Example 2 - Physical Fault
In this example, the fault is generated because port 1/25 on leaf is admin up but with no SFP in it.
admin@apic:~> moquery -c faultInst -f 'fault.Inst.code == "F1678"'
Total Objects shown: 2
# fault.Inst
code : F1678
ack : no
cause : port-failure
changeSet : usage (New: epg)
childAction :
created : 2015-01-19T14:26:13.862+01:00
descr : TEST FAULT -- Port is down, reason:sfpAbsent(connected), used by:EPG,
lastLinkStChg:1970-01-01T01:00:00.000+01:00, operSt:down
dn : topology/pod-1/node-101/sys/phys-[eth1/25]/phys/fault-F1678
domain : access
highestSeverity : critical
lastTransition : 2015-01-19T14:28:41.668+01:00
lc : raised
modTs : never
occur : 1
origSeverity : critical
prevSeverity : critical
rn : fault-F1678
rule : ethpm-if-port-down-infra-epg-test
severity : critical
status :
subject : port-down
type : communications
uid :
This is associated with a physical port.

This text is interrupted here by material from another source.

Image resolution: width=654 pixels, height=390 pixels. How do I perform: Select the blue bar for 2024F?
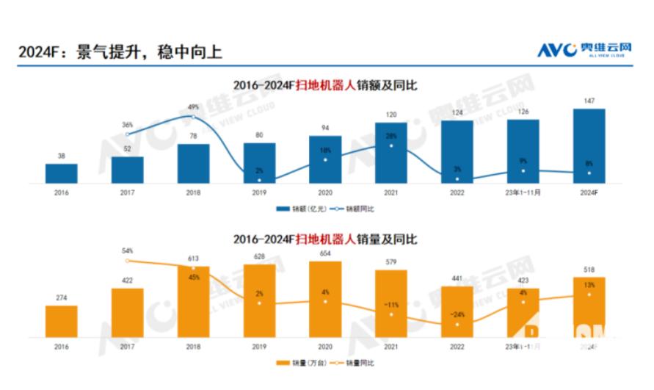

Here is the parent MO that generated that fault.
admin@apic:~> moquery -d topology/pod-1/node-101/sys/phys-[eth1/25]/phys
Total Objects shown: 1
# ethpm.PhysIf
accessVlan : vlan-1
allowedVlans :
backplaneMac : 50:87:89:A2:2A:C1
bundleBupId : 1
bundleIndex : unspecified
cfgAccessVlan : vlan-1
cfgNativeVlan : vlan-1
childAction :
currErrIndex : 4294967295
diags : none
dn : topology/pod-1/node-101/sys/phys-[eth1/25]/phys
encap : 3
errDisTimerRunning : no
errVlanStatusHt : 0
errVlans :
hwBdId : 0
intfT : phy
iod : 29
lastErrors : 0
lastLinkStChg : 1970-01-01T01:00:00.000+01:00
media : 2
modTs : never
monPolDn : uni/infra/moninfra-default
nativeVlan : vlan-1
This is associated with the monInfraPol object configured as shown here.
admin@apic:~> moquery -c monInfraPol
Total Objects shown: 4
# mon.InfraPol
name : default
childAction :
descr :
dn : uni/infra/moninfra-default
lcOwn : local
modTs : 2014-08-06T07:58:19.494+01:00
monPolDn : uni/infra/moninfra-default
ownerKey :
ownerTag :
rn : moninfra-default
status :
uid : 0
Under the Fault Severity Assignment policy, click the pencil in the work pane, next to the monitoring object drop-down list. Add a class where you modify the monitoring properties. Then choose the class of the object that generated the fault, that is, ethmPhysIf.
Choose this class and click the + icon in order to see each fault generated for that object.
In this example, you can see fault F1678 and it its properties can be modified. Choosing Initial severity Squelched and target severity inherit prevents new faults of that code from being generated from the object that has this monitoring policy applied.
After you make the change, if you enable port 1/25 with no SFP in it it will not generate any faults!
Note : In versions earlier than Software Version 2.2: Existing faults (even in Clearing retaining mode) will not be cleared.
Note : In Software Version 2.2 and later: Even existing faults will be affected by the new policy.